**PROBLEM REQUIREMENTS**
Once the pictures are set aside, transcribe each line of the data exactly.

(Beginning of SUPPLIED DATA)

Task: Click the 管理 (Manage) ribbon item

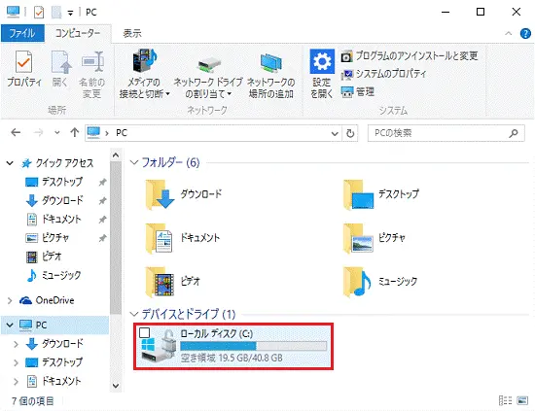Action: pos(358,91)
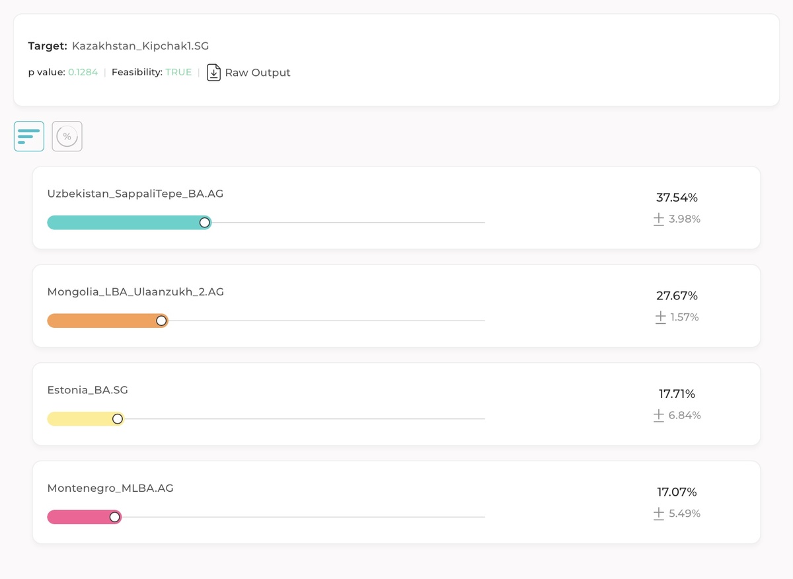Click the Mongolia ± 1.57% error icon
The image size is (793, 579).
pyautogui.click(x=660, y=317)
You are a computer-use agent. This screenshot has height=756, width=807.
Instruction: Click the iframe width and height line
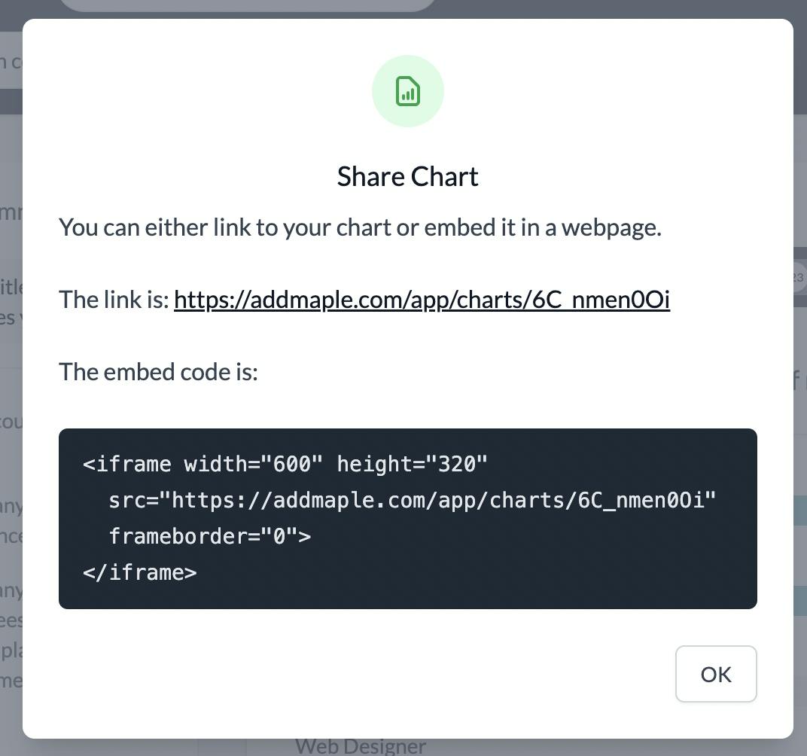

(End of SUPPLIED DATA)

**TASK RESPONSE**
Task: Click the 管理 (Manage) ribbon item

Action: pos(358,91)
Click the Mongolia ± 1.57% error icon
The image size is (793, 579).
pyautogui.click(x=660, y=317)
You are a computer-use agent. This screenshot has height=756, width=807.
Instruction: Click the iframe width and height line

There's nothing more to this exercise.